The writer’s position within the class system is poorly defined. On a purely economic level, judging by recent reports into average earnings, most writers might expect to earn a significantly below-average salary, on a par with unskilled or junior clerical work, whilst a smaller number are comfortably bourgeois. If you want to look at Max Weber’s three-class system, you could say that writers enjoy a high-status role, possessing a talent decreed to be beyond the means of most, which would separate them from the working classes. A Marxist interpretation, however, suggests that writers, like other members of the proletariat, are alienated from the product of their labour, as Lee Rourke explains in his essay, ‘Hop-Picking: Forging a Path in the Edgelands of Fiction’:
'I work tirelessly, repetitively, mind-numbingly, painstakingly towards creating something, which, if I'm lucky, will be taken away from me, made into something else by others, for others to supposedly enjoy, despite there not being much in return for me.'
Much of publishing, by contrast, is dominated by the middle and upper classes. As Sarah Perry explained in a recent Twitter thread, being working class in the publishing world is an isolating experience:
‘If you’re from a small town and went to a v.v. modest uni (or none at all) the chances of pitching up to a media/publishing event and meeting someone you know from uni is almost ZERO and it DOES have an effect . . . the only sense of isolation and exclusion I’ve ever felt in publishing was when I realised that I would never look up and see a familiar face.'
In her essay, ‘An Open Invitation’, Kit de Waal expands on this, citing research which found that 43% of people working in publishing come from privileged backgrounds, compared to 14% of population as a whole. This creates a problem for working class writers looking to get their work accepted: ‘You have to hope ‘that whoever reads your book doesn't equate working class with white trash sink estates populated by single mothers in tower blocks, that they don't reach for the lazy label, “gritty”, “dark” and “northern”.’
The ultimate effect of this imbalance, argues de Waal, is an erasure of the working class voice: 'The definitions of 'literature' and what constitutes “good taste” are tightly bound up with class. What the working class or underclass produce is rarely included in the canon; street literature, songs, hymns, spoken word, dialect and oral storytelling is nowhere to be found.’ Tracing the historic root of this class imbalance, Lee Rourke reaches back to Marx’s analysis of the novel as a product of bourgeois tastes, an art form which developed coincidentally with the rise of the bourgeois in society at the end of the 19th century, to reflect the tastes of bourgeois readers – a trend which is still reflected in the contents of the average Booker Prize shortlist.

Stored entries
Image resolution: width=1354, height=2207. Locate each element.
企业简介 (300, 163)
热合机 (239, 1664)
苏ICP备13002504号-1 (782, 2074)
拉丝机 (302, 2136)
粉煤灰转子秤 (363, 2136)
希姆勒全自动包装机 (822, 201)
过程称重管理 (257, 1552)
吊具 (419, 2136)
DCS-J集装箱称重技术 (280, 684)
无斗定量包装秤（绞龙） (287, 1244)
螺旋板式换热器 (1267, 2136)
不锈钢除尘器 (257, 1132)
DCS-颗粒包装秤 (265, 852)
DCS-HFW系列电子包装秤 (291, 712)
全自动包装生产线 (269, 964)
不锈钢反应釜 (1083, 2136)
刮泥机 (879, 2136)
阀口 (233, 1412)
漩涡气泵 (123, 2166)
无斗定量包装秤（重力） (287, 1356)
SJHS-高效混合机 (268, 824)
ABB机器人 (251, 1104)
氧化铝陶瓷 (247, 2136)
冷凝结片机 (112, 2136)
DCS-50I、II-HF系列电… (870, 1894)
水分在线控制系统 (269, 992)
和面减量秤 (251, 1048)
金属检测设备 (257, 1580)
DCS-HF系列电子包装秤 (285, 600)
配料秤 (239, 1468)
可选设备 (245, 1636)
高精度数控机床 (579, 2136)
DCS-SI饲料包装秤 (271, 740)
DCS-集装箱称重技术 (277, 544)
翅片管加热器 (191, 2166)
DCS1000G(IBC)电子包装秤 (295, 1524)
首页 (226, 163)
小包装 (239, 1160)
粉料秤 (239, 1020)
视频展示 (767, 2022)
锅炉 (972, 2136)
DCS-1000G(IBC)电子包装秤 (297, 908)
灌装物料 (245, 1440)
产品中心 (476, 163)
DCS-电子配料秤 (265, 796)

ABOUT THIS EXERCISE: In the passage on writers and social class, what share of people working in publishing come from privileged backgrounds, according to the research Kit de Waal cites? These entries were taken from a separate source.

FINAL ANSWER: 43%, compared to 14% of the population as a whole.